• _GOAL_: Reproduce every line of the records below unchanged, leaving out the pictures.

• _DATA TO USE_:
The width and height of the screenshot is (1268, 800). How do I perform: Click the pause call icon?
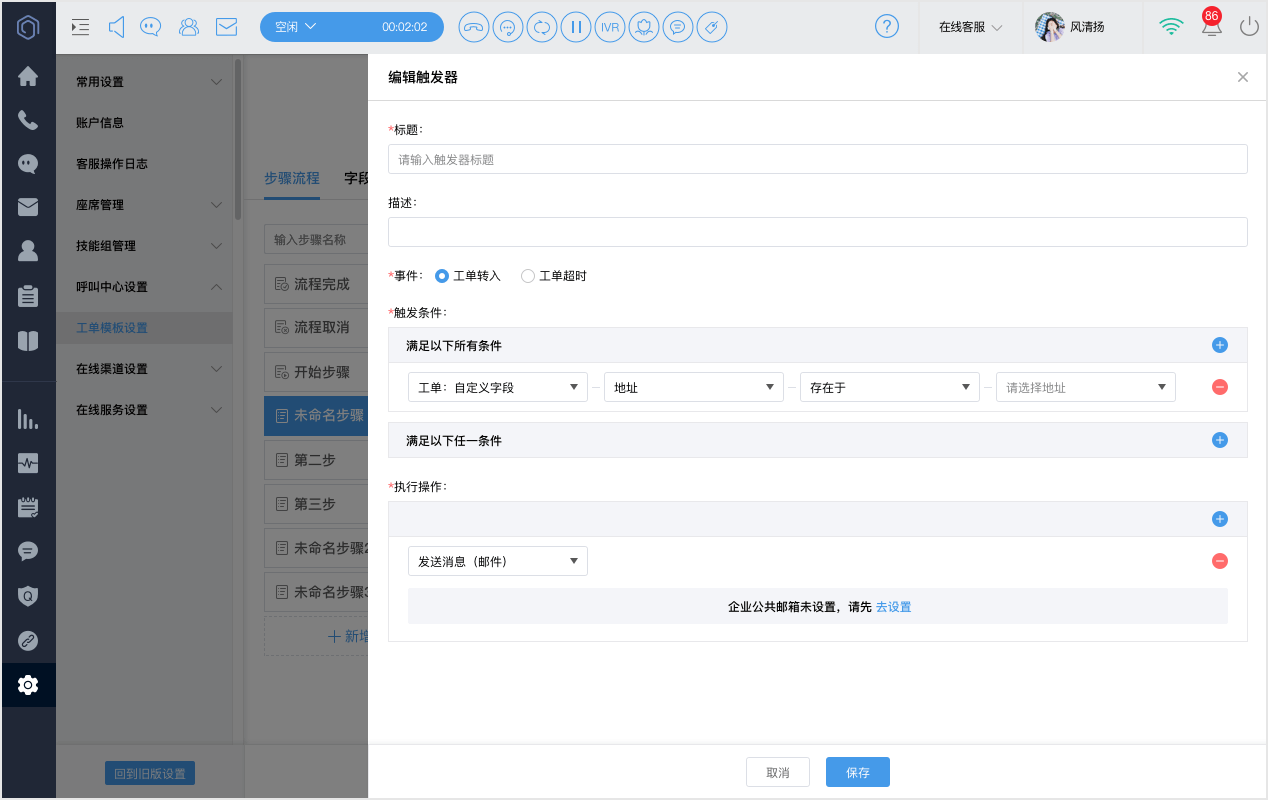pos(576,27)

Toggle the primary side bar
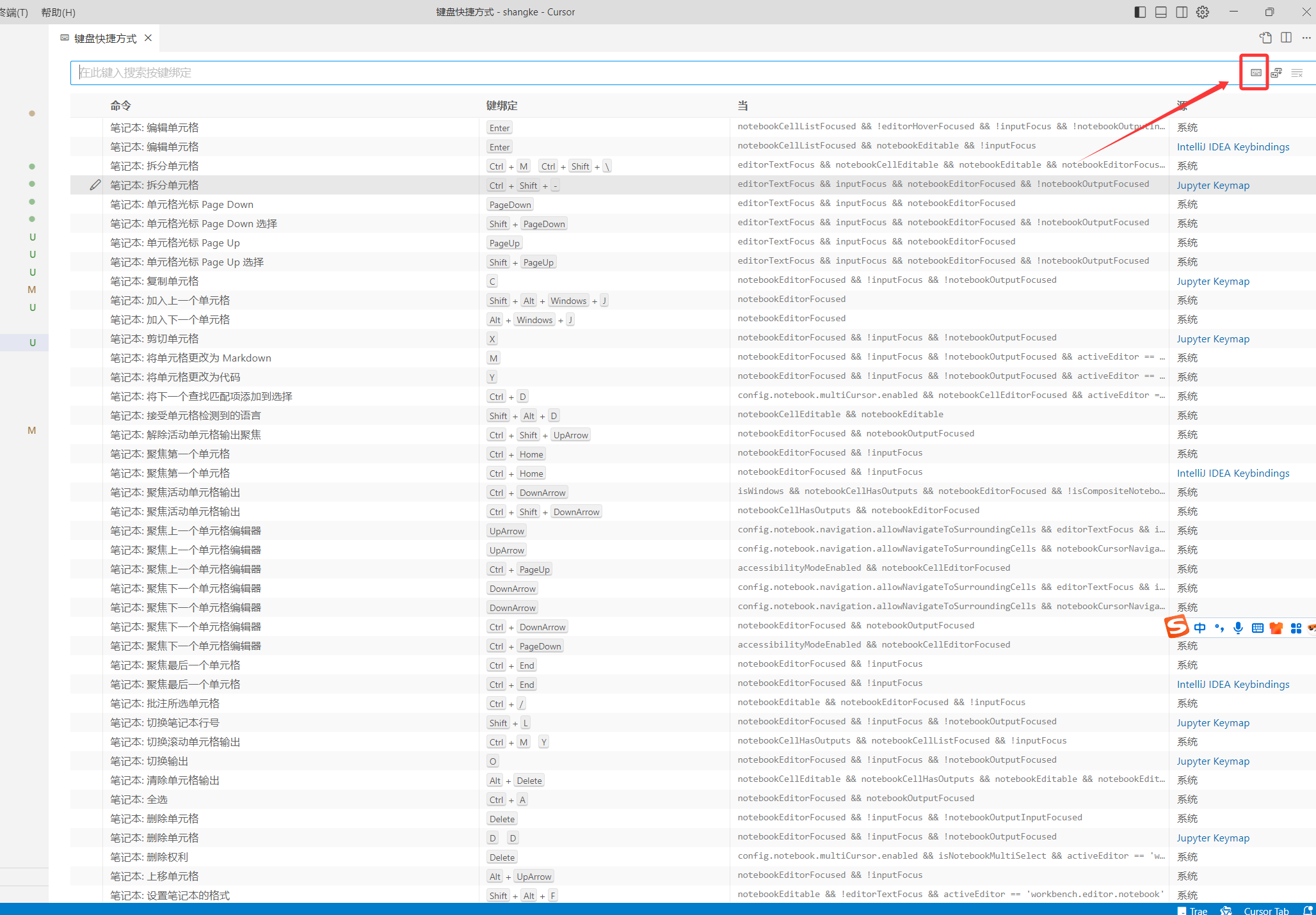1140,12
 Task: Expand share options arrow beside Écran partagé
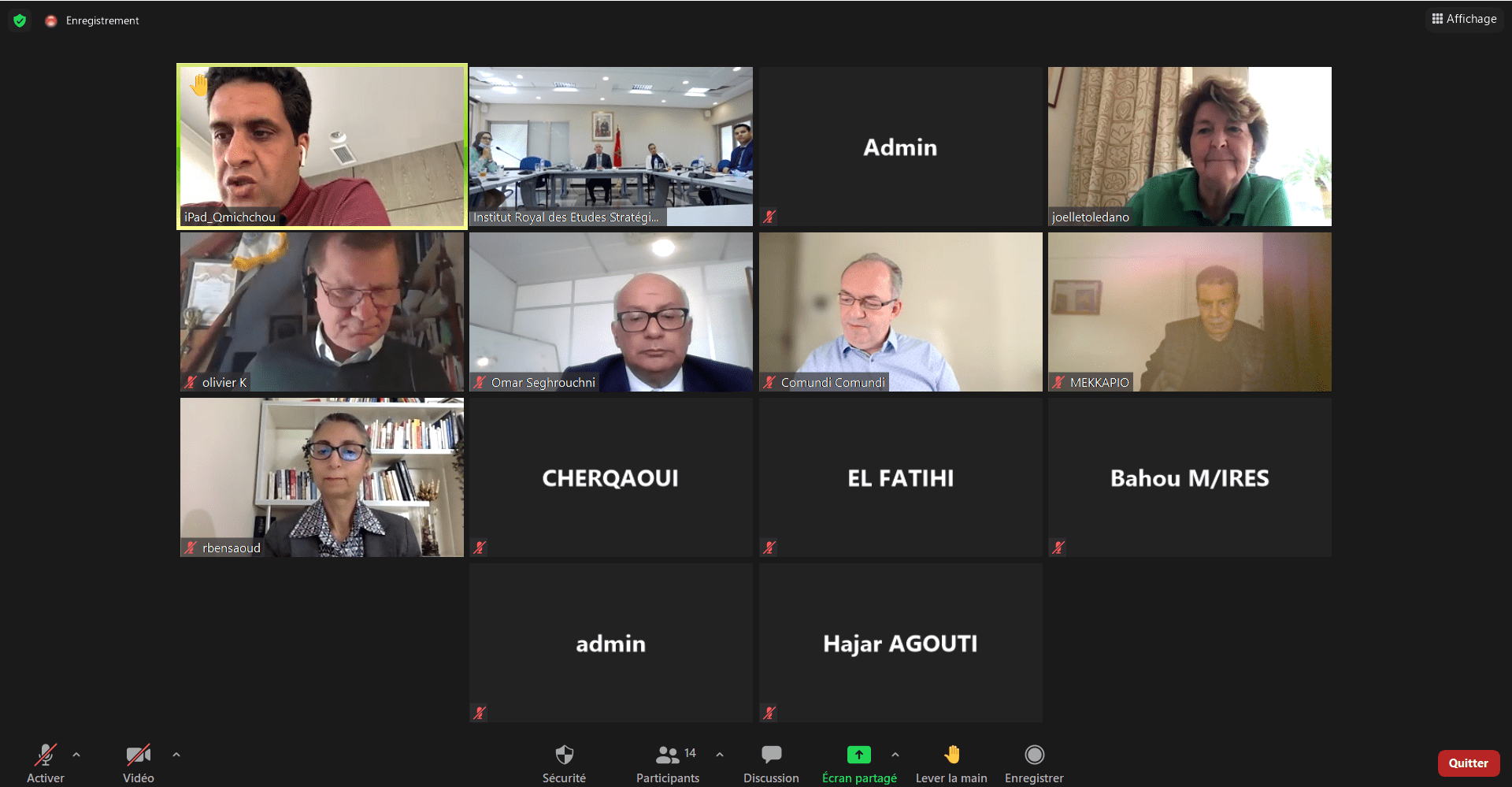pos(895,755)
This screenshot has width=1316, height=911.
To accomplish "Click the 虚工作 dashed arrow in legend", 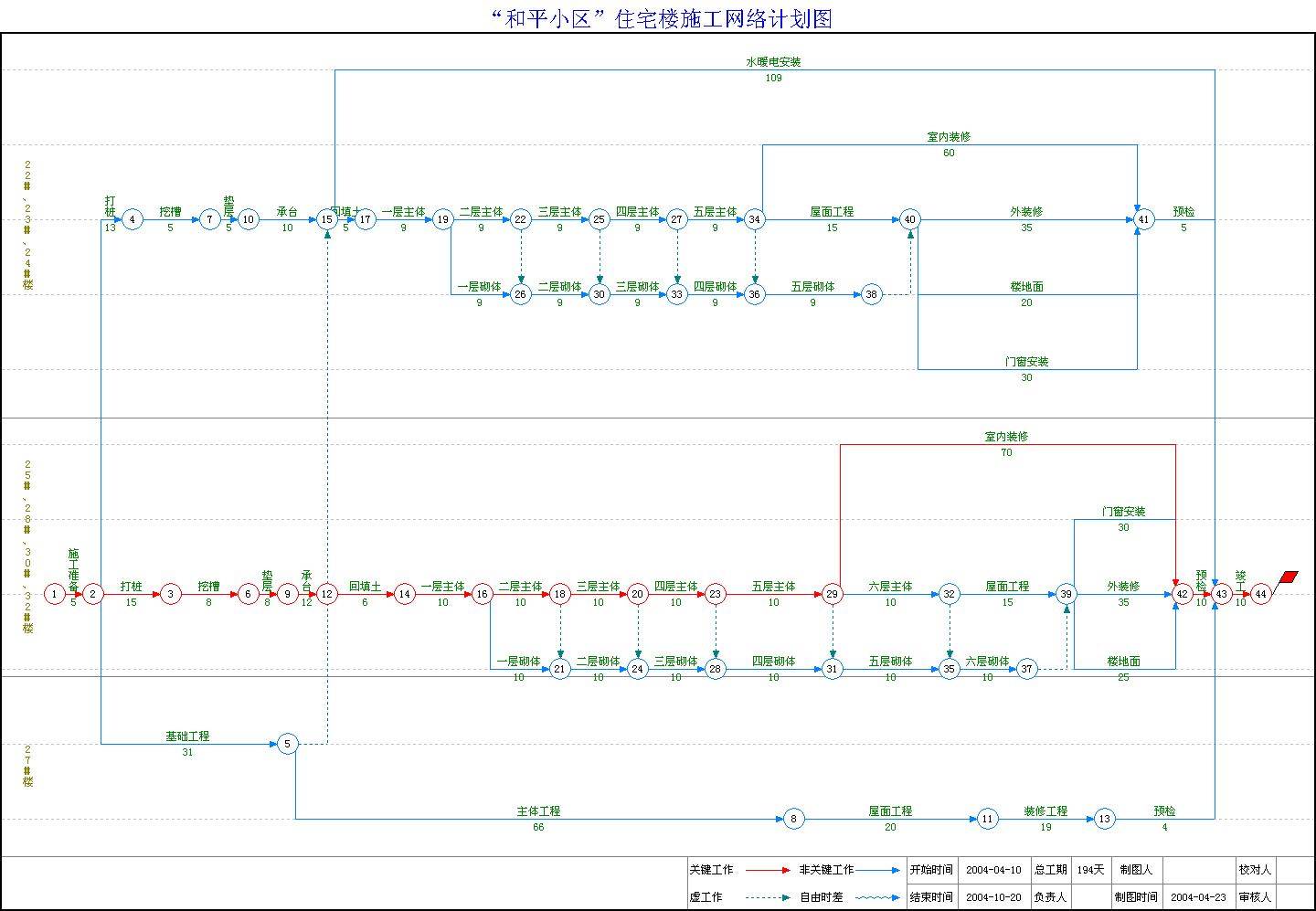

• _RESULT FOR THIS EXERCISE_:
The width and height of the screenshot is (1268, 800). How do I perform: Click the pause call icon?
pos(576,27)

Toggle the primary side bar
1140,12
 Task: Expand share options arrow beside Écran partagé
pos(895,755)
This screenshot has width=1316, height=911.
To accomplish "Click the 虚工作 dashed arrow in legend", 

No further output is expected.